Friday, January 31, 2014

Dealing with Government Bureaucracy

Yesterday, I replaced my old car. A friend of mine had purchased a new car a couple of years ago, but kept his old car as a spare because the dealer had offered him a mere $500 for a trade-in deal- the car is a stick shift, which to a dealer knocks off about a grand in value. This week, he offered it to me for the self-same $500 that the dealer had offered him two years ago. If he had kept the car, he would have been saddled with almost $500 in registration and insurance fees. All told, it was a win-win situation for both of us.

I had to register the car with the New York State Department of Motor Vehicles. I had contacted my insurance carrier to switch the insurance over as soon as my friend signed the title over to me. I hopped on the Number 4 Bus (PDF) at the corner of McLean and Central Avenues and took it to Getty Square in downtown Yonkers. I had to pop into the Riverfront Library to print my insurance card from the PDF that my carrier had e-mailed to me. I then popped into the DMV office next door...

I spent less than half an hour at the Department of Motor Vehicles. Of course, I had filled out my paperwork before even leaving the house, but seriously, I wasn't expecting to breeze through the DMV in the time I did. The first thing everybody does when they enter the building is to head to a "gatekeeper" who assigns numbers to the clients. A very pleasant man gave me my ticket, and about five minutes later, I met with an absolutely lovely woman who cheerfully and courteously assisted me in registering my motor vehicle. All told, the transaction took about ten to fifteen minutes.

After bidding adieu to the helpful clerk, I headed across Larkin Plaza to Maggie's Seafood Spot, where I ordered a sandwich of three beautiful, perfectly fried flounder filets (I originally wanted whiting, but Maggie, a jovial Korean woman with the gift of the gab, managed to "upsell", and I got the buck-fifty more expensive flounder). I ate my sandwich on the way to the Yonkers train station, where I caught the 25 Bus (PDF) home. Because I spent such a short time taking care of these various errands, I got a free bus transfer for the ride home.

A lot of people, especially "small government" idiots, like to badmouth public employees in general and DMV clerks in particular. I have to stick up for the public employees with whom I dealt throughout the course of my errands yesterday- the two public transit workers, the library staff, and the DMV clerks. All were dedicated, professionals, all performed their duties with pride and care. I have come to the conclusion that the anti-public employee narrative is largely rooted in racial animosity. The government has, for decades, had to comply with anti-discrimination standards more stringent than those faced by private sector employers. The civil service has long provided minorities with a path to middle-class status that was denied to them by industry. Now that private employers have been outdoing each other in the race to the bottom, those public jobs look much better in comparison to private sector jobs, and the aggrieved underemployed seem more interested in dragging public workers down with them than in building up private sector unions. For the record, all of the public employees I dealt with yesterday were minorities, half of them were women, and every single one of them provided stellar service. Dealing with government bureaucracy was a pleasure!

2 comments:

mikey said...

All true, but the stereotype of the angry, unhelpful and uncaring government worker didn't originate out of whole cloth, and the DMV (along with the Post Office) is almost certainly Sui Generis.

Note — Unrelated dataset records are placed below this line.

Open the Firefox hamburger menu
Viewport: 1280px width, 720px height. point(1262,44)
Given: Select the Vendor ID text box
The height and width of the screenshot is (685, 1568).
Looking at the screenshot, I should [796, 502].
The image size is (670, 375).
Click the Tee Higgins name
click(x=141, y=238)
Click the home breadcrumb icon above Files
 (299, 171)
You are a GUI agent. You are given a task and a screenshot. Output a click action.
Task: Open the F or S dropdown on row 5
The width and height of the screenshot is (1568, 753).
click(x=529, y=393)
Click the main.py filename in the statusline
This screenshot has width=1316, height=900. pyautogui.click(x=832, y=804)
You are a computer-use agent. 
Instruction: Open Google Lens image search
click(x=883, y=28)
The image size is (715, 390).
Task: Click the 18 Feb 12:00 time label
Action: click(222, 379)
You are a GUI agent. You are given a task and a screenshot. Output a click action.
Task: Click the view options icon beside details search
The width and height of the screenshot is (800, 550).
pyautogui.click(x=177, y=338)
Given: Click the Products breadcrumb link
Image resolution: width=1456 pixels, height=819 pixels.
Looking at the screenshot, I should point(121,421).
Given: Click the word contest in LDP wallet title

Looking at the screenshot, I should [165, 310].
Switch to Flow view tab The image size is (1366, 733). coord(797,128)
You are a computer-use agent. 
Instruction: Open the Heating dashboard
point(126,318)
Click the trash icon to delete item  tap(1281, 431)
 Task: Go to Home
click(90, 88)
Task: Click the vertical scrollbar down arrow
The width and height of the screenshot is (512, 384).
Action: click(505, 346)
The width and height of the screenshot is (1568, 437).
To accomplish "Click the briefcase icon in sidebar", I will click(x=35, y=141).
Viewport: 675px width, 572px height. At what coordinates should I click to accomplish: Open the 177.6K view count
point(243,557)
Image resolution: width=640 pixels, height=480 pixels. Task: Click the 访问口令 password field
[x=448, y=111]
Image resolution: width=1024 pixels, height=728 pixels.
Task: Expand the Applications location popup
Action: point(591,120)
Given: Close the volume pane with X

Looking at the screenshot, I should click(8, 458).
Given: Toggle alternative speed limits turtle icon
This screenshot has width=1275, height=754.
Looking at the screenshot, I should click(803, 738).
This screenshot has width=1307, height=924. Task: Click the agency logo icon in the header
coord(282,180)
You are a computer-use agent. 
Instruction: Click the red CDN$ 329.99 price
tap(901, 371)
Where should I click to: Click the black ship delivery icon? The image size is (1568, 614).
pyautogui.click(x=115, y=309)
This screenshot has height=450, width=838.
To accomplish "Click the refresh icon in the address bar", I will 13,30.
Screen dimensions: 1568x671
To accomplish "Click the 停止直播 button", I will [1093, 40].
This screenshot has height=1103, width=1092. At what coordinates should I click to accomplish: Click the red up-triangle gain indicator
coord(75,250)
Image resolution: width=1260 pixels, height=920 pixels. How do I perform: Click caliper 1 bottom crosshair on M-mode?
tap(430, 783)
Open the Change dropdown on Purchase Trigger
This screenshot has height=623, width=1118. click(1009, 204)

It provides no actual justification for demands for small government - government has a role in society, particularly in every place where the market can't or won't work because the incentives are wrong - but that doesn't mean that local government bureaucracies aren't regularly staffed by people who are not interested in doing an excellent job or providing a valuable service, but instead are disinterested, surly and unpleasant.

Sure, it ain't all of them, and you can certainly meet some fine people in public and civil service jobs, but the chances of meeting one of the bad eggs is significantly higher than in private employment, precisely because it's so difficult to discipline/fire people in public services...

Aunt Snow said...

But, indeed, mikey, the agencies responded to the stereotypes by emphasizing better customer service, and improving it.

I'm a low level government bureaucrat myself now that I've changed jobs. There's a high expectation for us to serve the public well and pleasantly, despite the fact that we have to enforce some somewhat maddening and ridiculous laws - at least, that's what I have to do.